# Blog : Three Paths on a Tree

Picked this 2000 rated problem randomly from CF problemset with the “Tree” tag.

If the problem had instead asked for maximizing the edge count between 2 distinct vertices, it would’ve been equivalent to finding the longest path in a tree. In other words, the **Diameter of the tree**. Hence, I should first practice the problem Tree Diameter from **CSES** first. Regardless of whether the 2 problems are connected or not, it’s a good learning opportunity for me.

I’ve passively heard about the technique of finding the diameter of a tree: You run a BFS from any node, find the farthest node, say `src`

, then run another BFS from `src`

to find the farthest node from `src`

, say `target`

. The distance between `src`

and `target`

is the tree’s diameter. However, I’ve never implemented it nor wondered about the intuition or correctness. Maybe I might need to read some blogs to get a better understanding.

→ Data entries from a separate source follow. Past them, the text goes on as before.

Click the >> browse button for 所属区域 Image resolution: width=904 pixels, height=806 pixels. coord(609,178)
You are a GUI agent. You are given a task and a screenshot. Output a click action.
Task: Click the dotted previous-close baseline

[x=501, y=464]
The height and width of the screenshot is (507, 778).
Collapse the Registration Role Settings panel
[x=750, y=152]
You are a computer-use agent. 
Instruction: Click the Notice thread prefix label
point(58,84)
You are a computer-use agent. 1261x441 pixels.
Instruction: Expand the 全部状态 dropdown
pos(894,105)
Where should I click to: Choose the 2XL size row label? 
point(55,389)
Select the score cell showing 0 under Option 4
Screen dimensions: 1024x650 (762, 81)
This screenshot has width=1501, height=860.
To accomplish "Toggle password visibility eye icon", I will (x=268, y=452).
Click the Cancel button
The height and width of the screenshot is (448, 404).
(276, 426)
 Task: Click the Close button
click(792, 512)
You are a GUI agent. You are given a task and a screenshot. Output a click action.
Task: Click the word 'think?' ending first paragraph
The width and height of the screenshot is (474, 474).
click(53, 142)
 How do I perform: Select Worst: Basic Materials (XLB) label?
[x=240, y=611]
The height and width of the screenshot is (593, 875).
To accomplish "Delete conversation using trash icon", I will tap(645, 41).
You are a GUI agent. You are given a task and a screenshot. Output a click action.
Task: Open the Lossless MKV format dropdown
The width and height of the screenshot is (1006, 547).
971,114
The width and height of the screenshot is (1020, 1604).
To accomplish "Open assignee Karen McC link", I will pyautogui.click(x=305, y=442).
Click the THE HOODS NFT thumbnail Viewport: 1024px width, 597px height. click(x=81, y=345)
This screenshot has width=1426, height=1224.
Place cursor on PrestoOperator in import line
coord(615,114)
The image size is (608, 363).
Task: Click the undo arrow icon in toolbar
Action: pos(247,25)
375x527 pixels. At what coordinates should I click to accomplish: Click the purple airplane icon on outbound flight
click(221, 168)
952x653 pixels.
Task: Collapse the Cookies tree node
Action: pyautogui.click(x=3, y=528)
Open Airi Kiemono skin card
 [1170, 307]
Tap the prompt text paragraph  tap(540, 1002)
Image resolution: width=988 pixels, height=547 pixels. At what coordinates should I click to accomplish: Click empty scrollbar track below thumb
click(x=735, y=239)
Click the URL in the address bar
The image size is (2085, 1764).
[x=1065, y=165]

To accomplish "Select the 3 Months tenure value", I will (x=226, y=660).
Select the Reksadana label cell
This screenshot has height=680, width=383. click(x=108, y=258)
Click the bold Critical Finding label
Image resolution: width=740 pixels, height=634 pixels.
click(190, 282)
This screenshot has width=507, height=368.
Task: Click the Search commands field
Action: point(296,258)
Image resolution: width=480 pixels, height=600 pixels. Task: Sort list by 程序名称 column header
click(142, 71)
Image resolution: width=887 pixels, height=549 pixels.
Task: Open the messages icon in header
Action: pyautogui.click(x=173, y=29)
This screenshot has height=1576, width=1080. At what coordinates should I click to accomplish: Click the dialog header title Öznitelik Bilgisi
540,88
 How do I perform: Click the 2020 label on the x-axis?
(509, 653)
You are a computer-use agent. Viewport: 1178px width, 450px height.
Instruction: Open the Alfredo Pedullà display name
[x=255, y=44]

Solved the tree diameter problem on CSES after skimming this tutorial by TheScrasse. That’s a great tutorial, especially the image of the diameter and the interpretation that a tree can be represented as several forests that are hanging by the diameter. This actually helped me to get closer to the solution of this problem.

Intutitively, the answer should contain both end of the diameter, and the forest with the maximum height. Out of the 3 vertices, consider the pair with the maximum `dist`

between them. WLOG, suppose it’s node `a`

and `b`

. Let’s hang the entire tree on the path from node `a`

to node `b`

. It’s easy to see that the node `c`

should not lie in the path, and should instead be on the deepest forest. Hence, we should pick the diameter as the horizontal line and then select the deepest forest.

How do we find the deepest forest quickly? This required some thinking, but I was able to come up with the **Multi Source BFS** trick. Instead of doing a BFS one by one from each node on the path between `a`

and `b`

, let’s do a single BFS with all the paths from `a`

to `b`

as source. Any farthest node on the resulting BFS tree is our answer.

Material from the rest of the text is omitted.